I had barely begun my hike into Rush Creek Open Space Preserve and I already felt like I was worlds away from the freeway nearby. Birding is the biggest draw at this 522-acre preserve, where birders have recorded 196 regularly occurring species.
Starting at the Pinheiro fire road trailhead, I headed east, with the open expanse of the marsh on my left and the forested hillside on the right–two distinct and active bird habitats. After a few bends in the fire road, I darted into the mixed oak woodland. A Cooper's hawk swooped through the trees just in front of me, coming low, then reclaiming a position in the branches.
The fire road takes you farther east to Cemetery Marsh, where you can connect to the Bahia Trail, which leads to the Petaluma Marsh Wildlife Area.
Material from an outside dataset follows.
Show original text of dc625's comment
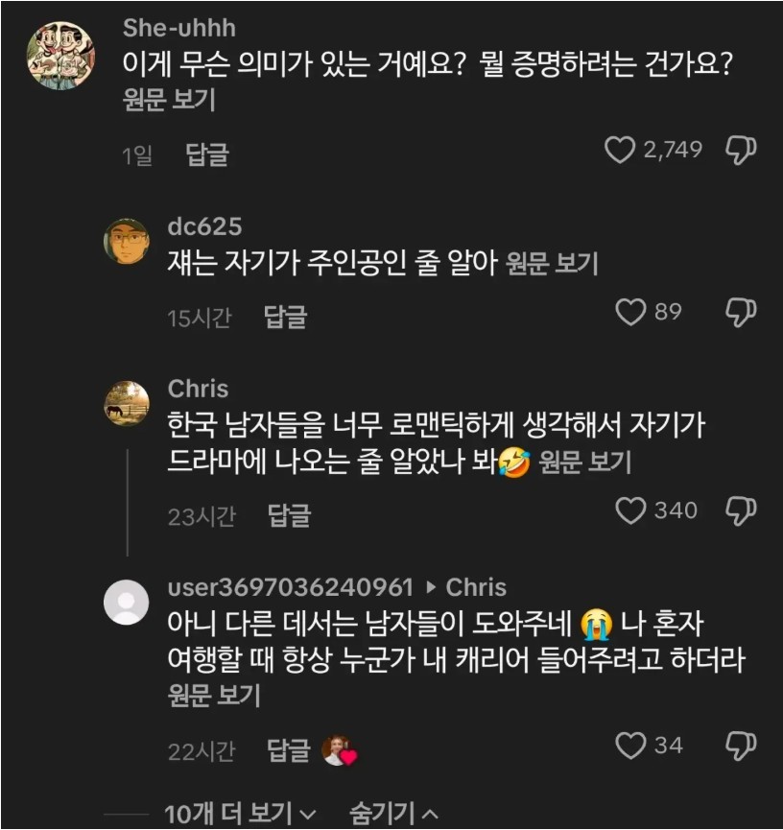 click(x=552, y=264)
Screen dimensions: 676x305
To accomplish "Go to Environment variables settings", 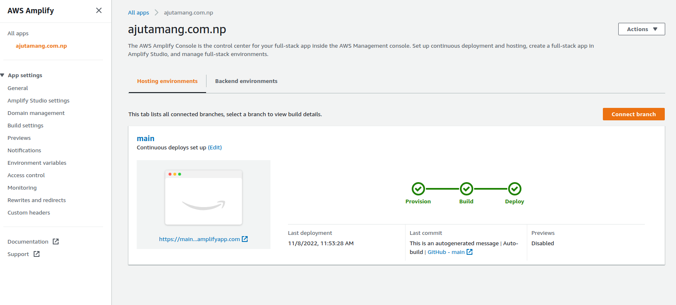I will coord(37,163).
Grebes, cinnamon teal, and dunlin were just three of the many waterfowl and shorebirds I saw there.
In about four hours, I hiked the entirety of the Bahia Trail to the park's other entrance on Bugeia Lane, then made the loop back by crossing over the hill on the Bahia Ridge Trail.
Birds aren't the only flying attractions here: Signs along the way mark the locations of three feral honeybee hives.
Getting there: To get to the main entrance, take the Atherton Avenue exit off of Highway 101. Head east on Atherton, then turn left on Armstrong. Park along the road near the gate. No facilities.